In the case, a federal judge in Arizona rejected a car maker’s argument that federal law preempts tort claims alleging that a car was defective because its side windows were made of tempered glass, which shatters on impact, rather than laminated glass, which holds together in the event of a crash. Laminated glass helps to prevent ejections. It keeps occupants in the vehicle.
It’s believed that this ruling in the case of Bernal v. Daewoo signals a potentially major shift in the law of automobile safety preemption. A number of courts have disagreed about whether window-glazing claims are preempted, creating a deep split of authority on this point. But the tide may well have turned when the U.S. Supreme Court decided Williamson v. Mazda earlier this year. This was seen as a seminal ruling that rejected federal preemption in a case involving a different – but similar – automobile safety standard.

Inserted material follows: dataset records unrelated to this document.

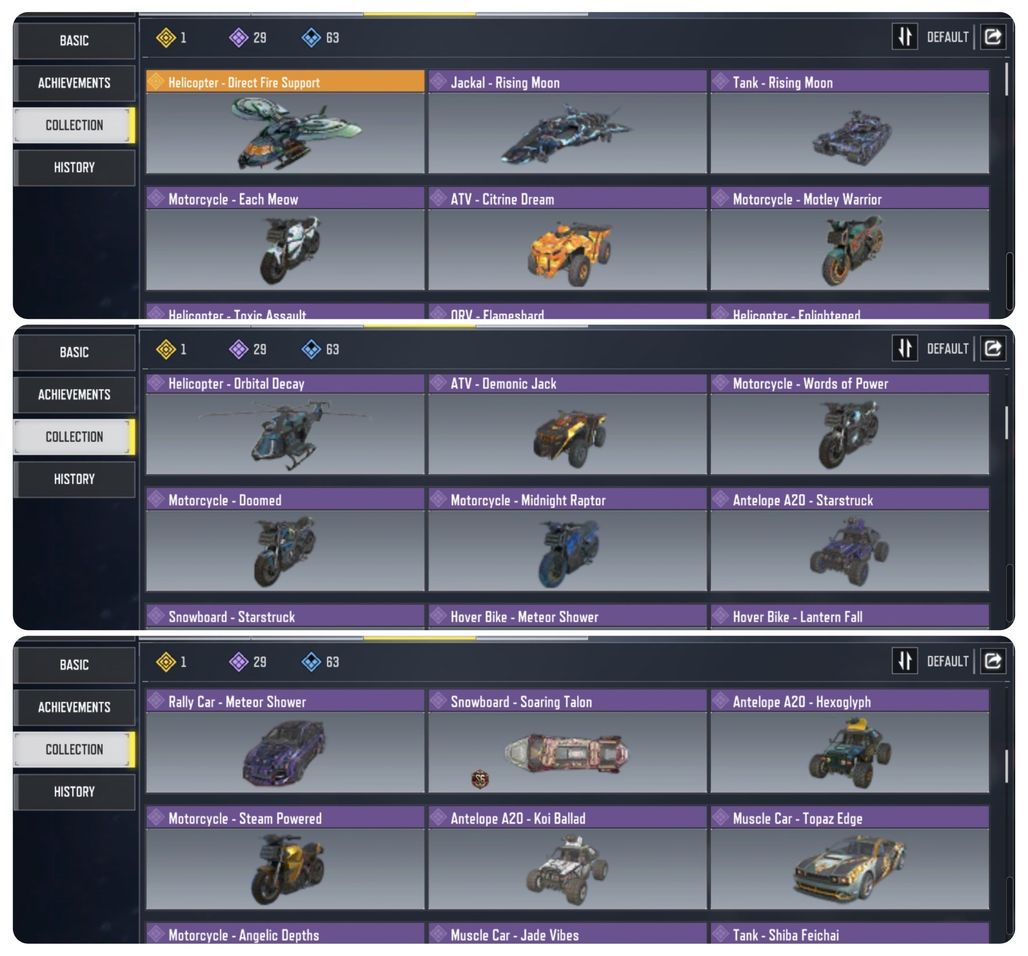Click the scrollbar in the top collection list
Screen dimensions: 1028x956
coord(1006,79)
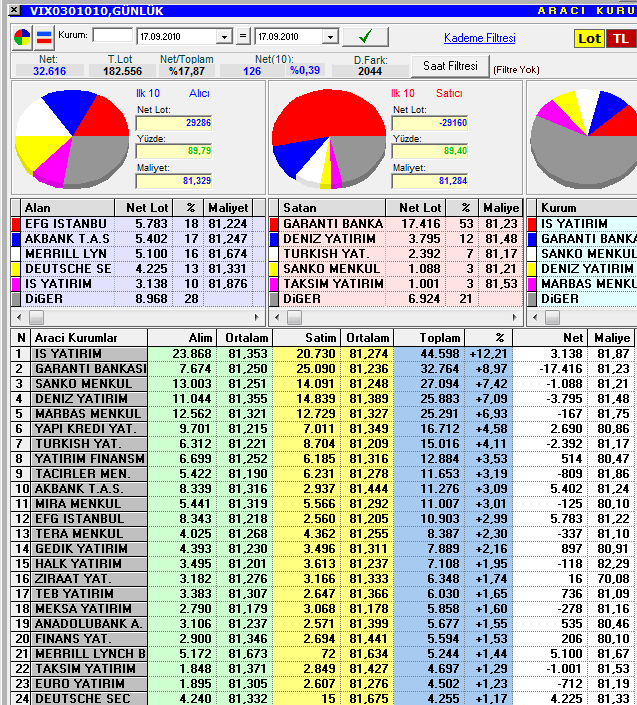
Task: Click the blue swatch beside DENIZ YATIRIM seller
Action: tap(275, 238)
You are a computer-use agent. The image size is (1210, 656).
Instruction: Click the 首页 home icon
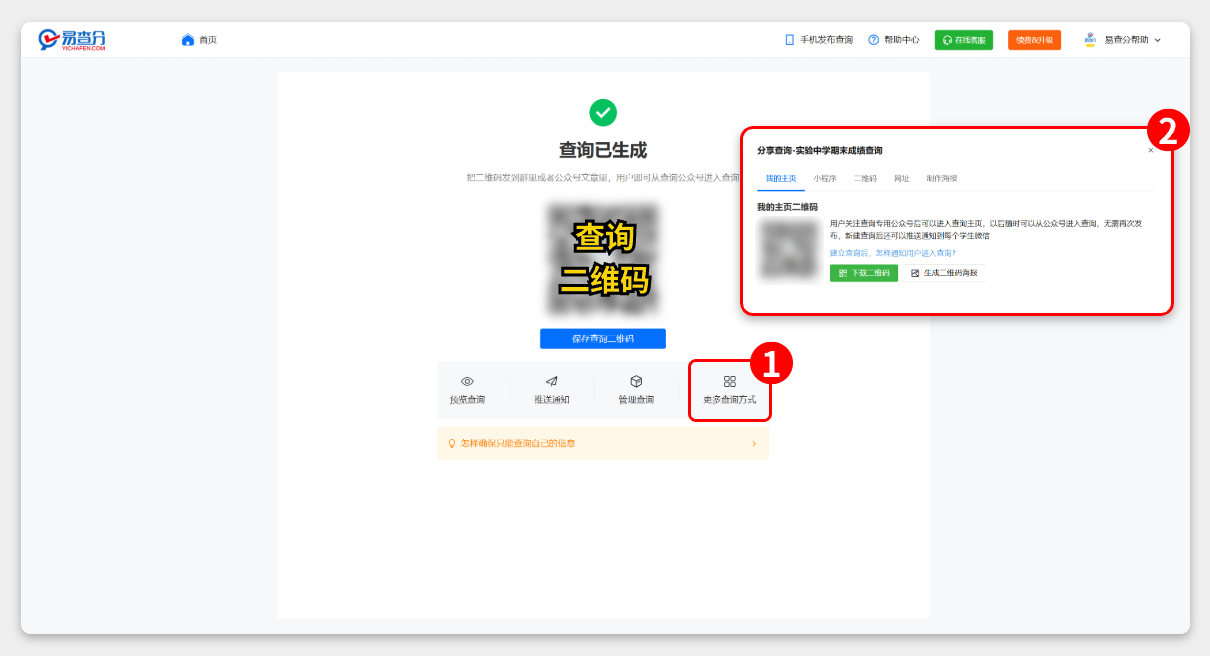click(x=187, y=39)
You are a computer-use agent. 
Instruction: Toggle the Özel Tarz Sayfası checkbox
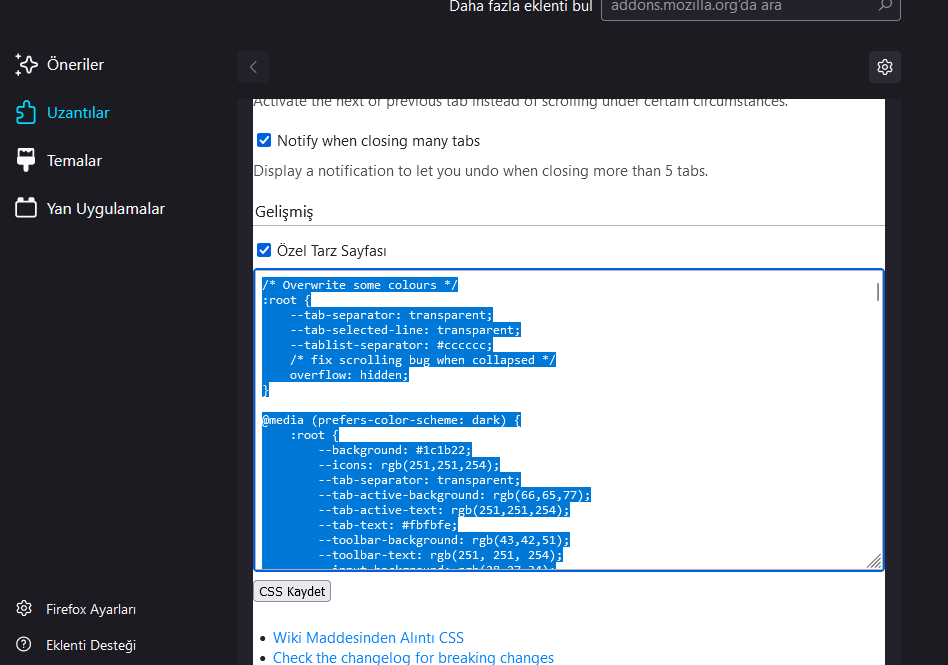pos(264,250)
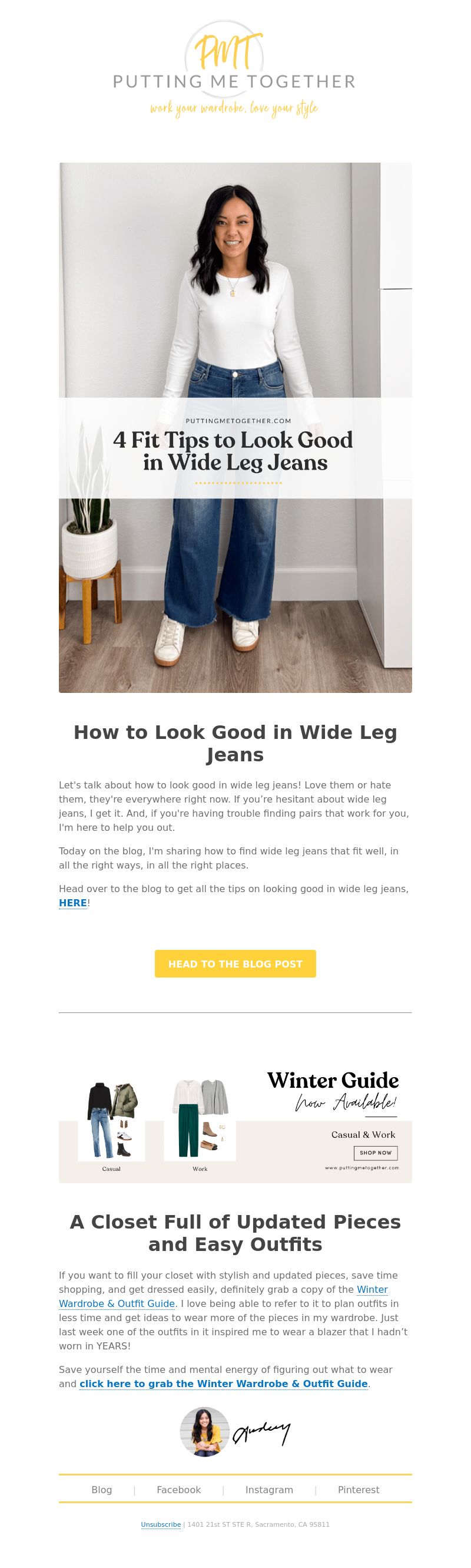This screenshot has height=1568, width=471.
Task: Click the work your wardrobe tagline
Action: coord(234,109)
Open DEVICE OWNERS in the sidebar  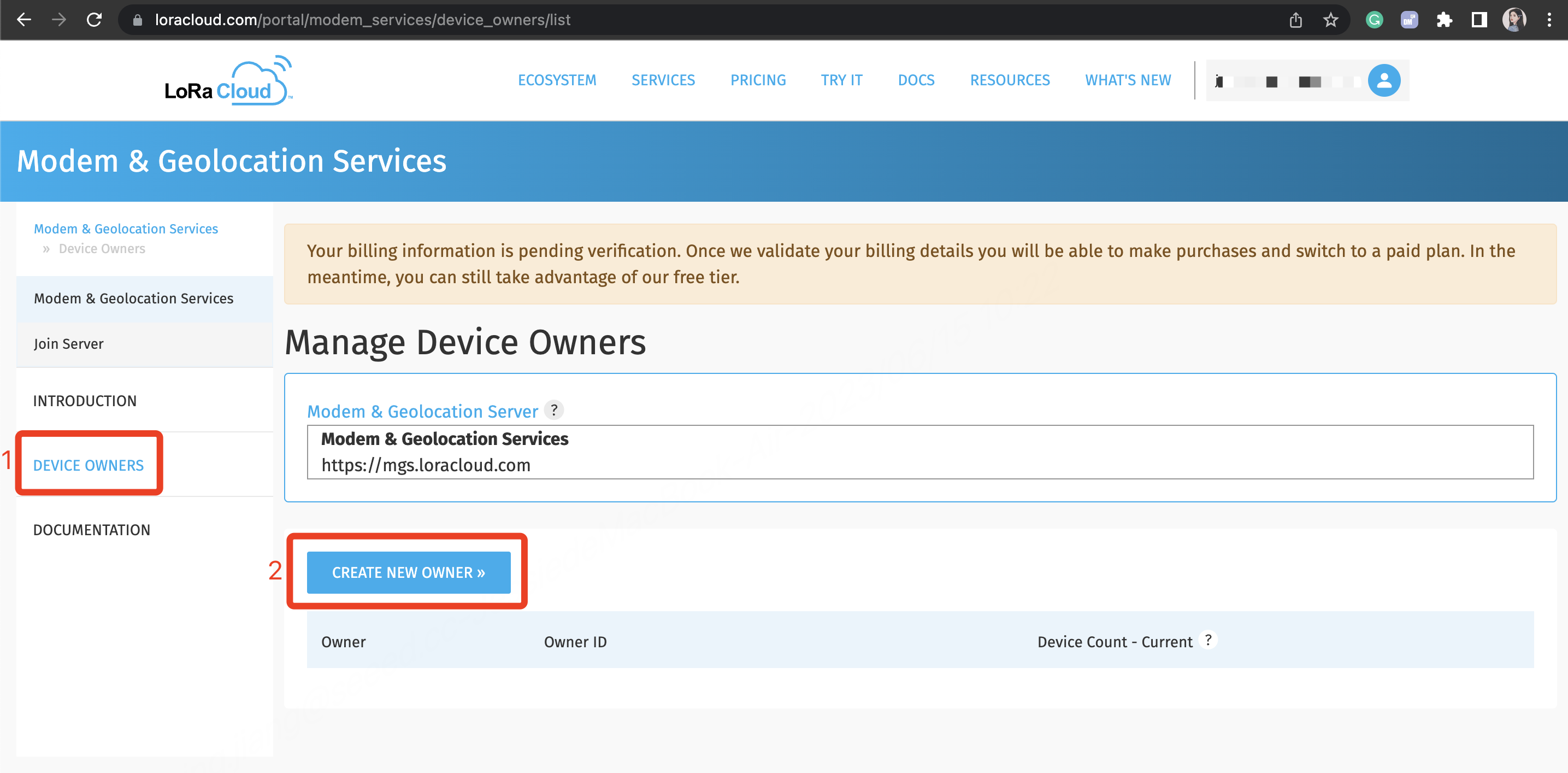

The Williamson decision by the High Court should remove any doubt that window-glazing claims are not preempted by federal law. The Bernal court agreed, signaling that the law in this area will increasingly favor auto-injury victims. Federal Motor Vehicle Safety Standard 205 is “nothing more than a minimum federal safety standard” that “permits manufacturers to improve the safety of their vehicles by installing additional protections.” There is nothing about this regulation that could possibly be undermined by a state court lawsuit. Lawsuits over product defects will actually enhance federal objectives by creating a strong incentive for car makers to make their cars safer.